American Landscape is an album by the American pianist David Benoit. It was released in 1997 via the GRP label. The album reached No. 7 on Billboard's Jazz chart.

Critical reception
AllMusic noted that "the energetic closer 'Speed Racer' builds from a soft orchestral intro into a full-on Western horse race between Benoit and banjo virtuoso Béla Fleck, then combines a jazz trio with a dramatic orchestral underscore."

Track listing
All tracks written and composed by David Benoit.
"American Landscape" - 4:23
"Max's Boogie" - 4:23
"Lost in Tokyo" - 3:35
"If I Can Believe" - 6:23
"A Personal Story" - 4:54
"Rue de la Soleil" - 4:24
"Saying Goodbye" - 4:53
"Mr. Rodriguez's Opus" - 4:54
"Speed Racer" - 5:51

Personnel 
 David Benoit – acoustic piano (1-9), arrangements (1-4, 6, 7), orchestra arrangements and conductor (1, 4, 5, 8, 9)
 Pat Kelley – fretted instruments (1, 4, 5, 8, 9)
 Béla Fleck – banjo (1, 9)
 Dean Parks – guitar (2, 3, 6, 7)
 Nathan East – bass (1, 4, 5, 8, 9)
 Ken Wild – bass (2, 3, 6, 7)
 John Robinson – drums (1, 4, 5, 8, 9)
 Carlos Vega – drums (2, 3, 6, 7)
 Luis Conte – percussion (1-9)
========================================
Exercises to complete:
[1] According to the album article, what position did American Landscape reach on Billboard's Jazz chart?
[2] Set down the album article word for word, starting at "Pat Kelley –" and ending at "drums (2, 3, 6, 7)".

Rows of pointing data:
========================================
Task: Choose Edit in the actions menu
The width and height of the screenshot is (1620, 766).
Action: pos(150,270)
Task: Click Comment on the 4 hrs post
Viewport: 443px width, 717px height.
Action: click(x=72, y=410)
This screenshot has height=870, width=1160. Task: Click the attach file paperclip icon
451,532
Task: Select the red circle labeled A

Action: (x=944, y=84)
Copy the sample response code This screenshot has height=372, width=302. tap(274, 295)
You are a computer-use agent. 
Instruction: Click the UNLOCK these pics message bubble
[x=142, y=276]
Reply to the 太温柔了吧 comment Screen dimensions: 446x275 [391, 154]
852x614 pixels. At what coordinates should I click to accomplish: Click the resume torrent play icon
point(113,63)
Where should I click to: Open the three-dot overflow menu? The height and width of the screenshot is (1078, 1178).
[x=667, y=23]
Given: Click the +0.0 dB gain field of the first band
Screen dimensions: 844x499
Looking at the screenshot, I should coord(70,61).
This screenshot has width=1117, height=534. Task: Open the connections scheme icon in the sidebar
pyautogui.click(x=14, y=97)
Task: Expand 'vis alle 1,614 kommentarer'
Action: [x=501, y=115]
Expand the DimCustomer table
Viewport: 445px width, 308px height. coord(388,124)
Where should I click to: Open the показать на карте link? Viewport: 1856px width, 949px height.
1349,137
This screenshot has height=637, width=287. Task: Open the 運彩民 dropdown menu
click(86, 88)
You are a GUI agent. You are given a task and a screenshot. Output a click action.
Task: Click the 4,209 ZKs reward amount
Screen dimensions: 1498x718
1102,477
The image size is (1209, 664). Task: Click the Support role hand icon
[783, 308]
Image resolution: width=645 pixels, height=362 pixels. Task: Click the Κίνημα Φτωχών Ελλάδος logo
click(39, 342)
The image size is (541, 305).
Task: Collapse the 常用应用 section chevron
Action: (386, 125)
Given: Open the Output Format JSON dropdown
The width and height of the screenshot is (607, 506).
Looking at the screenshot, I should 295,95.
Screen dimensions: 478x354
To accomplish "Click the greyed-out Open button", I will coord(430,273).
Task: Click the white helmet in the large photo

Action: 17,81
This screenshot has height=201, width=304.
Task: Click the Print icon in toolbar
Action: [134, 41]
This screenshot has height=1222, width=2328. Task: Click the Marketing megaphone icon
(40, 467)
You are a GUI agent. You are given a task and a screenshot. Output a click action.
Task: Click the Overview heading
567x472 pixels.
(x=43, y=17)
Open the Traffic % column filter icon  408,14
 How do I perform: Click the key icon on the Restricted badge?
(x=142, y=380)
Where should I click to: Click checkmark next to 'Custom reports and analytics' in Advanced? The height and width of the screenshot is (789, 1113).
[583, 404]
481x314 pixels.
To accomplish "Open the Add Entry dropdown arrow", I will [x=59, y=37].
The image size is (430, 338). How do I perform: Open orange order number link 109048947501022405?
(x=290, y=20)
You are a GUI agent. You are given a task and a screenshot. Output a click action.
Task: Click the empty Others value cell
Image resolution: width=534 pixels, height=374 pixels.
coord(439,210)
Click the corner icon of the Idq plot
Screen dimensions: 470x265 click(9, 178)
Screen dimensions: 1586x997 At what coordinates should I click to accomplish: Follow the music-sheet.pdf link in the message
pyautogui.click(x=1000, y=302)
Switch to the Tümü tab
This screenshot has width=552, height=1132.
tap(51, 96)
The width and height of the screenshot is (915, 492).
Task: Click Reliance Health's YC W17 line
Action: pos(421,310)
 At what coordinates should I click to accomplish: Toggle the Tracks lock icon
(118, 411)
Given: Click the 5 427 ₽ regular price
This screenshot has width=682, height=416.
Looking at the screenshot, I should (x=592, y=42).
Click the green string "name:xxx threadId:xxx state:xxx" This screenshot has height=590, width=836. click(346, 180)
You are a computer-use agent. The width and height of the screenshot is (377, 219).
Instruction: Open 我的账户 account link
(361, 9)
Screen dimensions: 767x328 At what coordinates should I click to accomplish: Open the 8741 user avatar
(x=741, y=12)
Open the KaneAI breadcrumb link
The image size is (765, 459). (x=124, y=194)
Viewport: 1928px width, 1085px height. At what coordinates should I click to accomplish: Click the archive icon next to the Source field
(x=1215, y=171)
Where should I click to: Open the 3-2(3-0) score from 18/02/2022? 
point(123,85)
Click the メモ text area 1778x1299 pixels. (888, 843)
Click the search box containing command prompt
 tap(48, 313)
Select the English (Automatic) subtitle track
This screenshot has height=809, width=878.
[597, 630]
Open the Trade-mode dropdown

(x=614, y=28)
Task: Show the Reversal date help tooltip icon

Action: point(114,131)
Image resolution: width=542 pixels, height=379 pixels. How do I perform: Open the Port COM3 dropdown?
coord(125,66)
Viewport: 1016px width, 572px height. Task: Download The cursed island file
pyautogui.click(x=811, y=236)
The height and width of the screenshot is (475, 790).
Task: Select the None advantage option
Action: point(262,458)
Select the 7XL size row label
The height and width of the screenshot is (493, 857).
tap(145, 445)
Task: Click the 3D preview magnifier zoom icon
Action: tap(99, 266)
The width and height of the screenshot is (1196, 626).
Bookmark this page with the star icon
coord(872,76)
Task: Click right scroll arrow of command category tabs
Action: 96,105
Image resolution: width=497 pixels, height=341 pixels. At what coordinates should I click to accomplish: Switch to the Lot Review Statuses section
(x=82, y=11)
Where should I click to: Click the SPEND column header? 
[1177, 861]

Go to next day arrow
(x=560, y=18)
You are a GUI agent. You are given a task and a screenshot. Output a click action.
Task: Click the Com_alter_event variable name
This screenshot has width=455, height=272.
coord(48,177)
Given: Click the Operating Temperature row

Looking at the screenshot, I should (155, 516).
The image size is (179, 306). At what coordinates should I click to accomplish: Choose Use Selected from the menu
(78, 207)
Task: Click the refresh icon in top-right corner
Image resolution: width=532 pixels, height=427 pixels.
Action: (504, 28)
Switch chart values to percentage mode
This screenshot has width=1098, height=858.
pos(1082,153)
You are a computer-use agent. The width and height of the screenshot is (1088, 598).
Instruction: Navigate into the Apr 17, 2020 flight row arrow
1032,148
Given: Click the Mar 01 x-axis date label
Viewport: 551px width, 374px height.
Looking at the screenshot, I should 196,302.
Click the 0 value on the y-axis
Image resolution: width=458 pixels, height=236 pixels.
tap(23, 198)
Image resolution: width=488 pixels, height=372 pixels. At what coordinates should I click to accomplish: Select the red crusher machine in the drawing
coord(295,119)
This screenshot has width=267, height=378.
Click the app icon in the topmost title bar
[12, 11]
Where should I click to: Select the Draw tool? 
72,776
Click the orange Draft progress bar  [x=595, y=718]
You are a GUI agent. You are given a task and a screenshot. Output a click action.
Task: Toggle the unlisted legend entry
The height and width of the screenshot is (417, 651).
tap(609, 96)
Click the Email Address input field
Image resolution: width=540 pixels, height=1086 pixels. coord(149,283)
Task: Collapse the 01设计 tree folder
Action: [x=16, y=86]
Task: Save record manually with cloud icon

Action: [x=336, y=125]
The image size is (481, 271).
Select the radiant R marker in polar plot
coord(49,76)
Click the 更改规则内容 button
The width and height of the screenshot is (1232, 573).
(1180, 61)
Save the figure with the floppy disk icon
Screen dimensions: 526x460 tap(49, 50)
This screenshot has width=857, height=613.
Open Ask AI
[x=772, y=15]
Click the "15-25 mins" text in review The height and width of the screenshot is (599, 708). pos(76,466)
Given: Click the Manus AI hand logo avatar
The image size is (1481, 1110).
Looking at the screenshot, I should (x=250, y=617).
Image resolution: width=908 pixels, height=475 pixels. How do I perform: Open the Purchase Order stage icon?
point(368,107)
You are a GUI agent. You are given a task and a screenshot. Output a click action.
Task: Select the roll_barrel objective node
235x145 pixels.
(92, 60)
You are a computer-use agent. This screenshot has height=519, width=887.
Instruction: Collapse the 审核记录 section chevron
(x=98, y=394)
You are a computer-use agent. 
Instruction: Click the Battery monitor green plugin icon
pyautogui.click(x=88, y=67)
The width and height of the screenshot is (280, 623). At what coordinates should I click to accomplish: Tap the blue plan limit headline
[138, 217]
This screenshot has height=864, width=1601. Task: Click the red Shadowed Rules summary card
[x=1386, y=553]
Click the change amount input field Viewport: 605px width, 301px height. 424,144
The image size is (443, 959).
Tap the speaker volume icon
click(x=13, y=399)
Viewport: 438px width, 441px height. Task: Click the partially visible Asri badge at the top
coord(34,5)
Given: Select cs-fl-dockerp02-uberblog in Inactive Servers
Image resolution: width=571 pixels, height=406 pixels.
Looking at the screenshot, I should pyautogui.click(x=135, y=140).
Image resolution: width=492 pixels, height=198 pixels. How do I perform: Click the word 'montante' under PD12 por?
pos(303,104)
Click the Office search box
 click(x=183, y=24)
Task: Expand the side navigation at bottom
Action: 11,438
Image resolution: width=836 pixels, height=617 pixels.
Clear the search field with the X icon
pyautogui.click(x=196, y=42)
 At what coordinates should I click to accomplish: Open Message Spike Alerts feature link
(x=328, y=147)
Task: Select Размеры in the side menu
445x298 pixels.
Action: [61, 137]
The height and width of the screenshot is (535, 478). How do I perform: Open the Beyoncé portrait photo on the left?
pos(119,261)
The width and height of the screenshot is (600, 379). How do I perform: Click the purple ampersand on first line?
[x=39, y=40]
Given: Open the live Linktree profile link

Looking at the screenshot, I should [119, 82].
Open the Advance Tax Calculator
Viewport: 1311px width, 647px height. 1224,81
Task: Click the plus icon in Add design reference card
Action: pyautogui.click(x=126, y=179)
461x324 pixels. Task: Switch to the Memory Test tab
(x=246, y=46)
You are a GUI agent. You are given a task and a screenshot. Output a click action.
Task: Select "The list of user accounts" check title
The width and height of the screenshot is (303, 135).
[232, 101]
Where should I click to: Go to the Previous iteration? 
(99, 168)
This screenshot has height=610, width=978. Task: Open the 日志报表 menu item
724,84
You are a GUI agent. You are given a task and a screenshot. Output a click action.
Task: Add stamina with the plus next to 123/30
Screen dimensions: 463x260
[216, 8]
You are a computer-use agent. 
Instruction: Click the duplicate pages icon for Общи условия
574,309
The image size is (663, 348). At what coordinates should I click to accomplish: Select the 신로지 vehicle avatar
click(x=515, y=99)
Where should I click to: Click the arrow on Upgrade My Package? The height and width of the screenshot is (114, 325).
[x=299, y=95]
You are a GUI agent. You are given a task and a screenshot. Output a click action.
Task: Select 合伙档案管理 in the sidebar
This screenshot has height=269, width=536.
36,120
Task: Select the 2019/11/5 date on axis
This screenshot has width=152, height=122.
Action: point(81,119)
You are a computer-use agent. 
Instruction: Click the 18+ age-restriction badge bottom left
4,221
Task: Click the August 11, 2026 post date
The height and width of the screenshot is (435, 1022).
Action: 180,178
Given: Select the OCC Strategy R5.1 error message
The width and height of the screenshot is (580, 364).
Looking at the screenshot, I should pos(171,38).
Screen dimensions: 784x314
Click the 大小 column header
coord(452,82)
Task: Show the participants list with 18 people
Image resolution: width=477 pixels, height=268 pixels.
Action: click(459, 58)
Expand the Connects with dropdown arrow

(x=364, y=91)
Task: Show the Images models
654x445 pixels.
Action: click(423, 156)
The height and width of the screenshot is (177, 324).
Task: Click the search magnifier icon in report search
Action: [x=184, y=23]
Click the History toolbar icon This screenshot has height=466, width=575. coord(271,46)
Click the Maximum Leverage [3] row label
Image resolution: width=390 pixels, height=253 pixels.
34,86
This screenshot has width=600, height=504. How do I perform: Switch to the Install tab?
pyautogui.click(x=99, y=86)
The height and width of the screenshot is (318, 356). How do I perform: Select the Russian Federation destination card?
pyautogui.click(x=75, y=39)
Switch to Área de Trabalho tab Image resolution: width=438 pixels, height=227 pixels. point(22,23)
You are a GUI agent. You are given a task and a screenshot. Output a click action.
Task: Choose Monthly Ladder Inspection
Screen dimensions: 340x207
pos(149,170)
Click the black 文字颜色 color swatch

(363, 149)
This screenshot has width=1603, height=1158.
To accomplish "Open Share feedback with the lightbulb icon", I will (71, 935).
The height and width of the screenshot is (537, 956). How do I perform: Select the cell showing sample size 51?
========================================
Task-by-task results:
[1] No. 7

[2]
Pat Kelley – fretted instruments (1, 4, 5, 8, 9)
 Béla Fleck – banjo (1, 9)
 Dean Parks – guitar (2, 3, 6, 7)
 Nathan East – bass (1, 4, 5, 8, 9)
 Ken Wild – bass (2, 3, 6, 7)
 John Robinson – drums (1, 4, 5, 8, 9)
 Carlos Vega – drums (2, 3, 6, 7)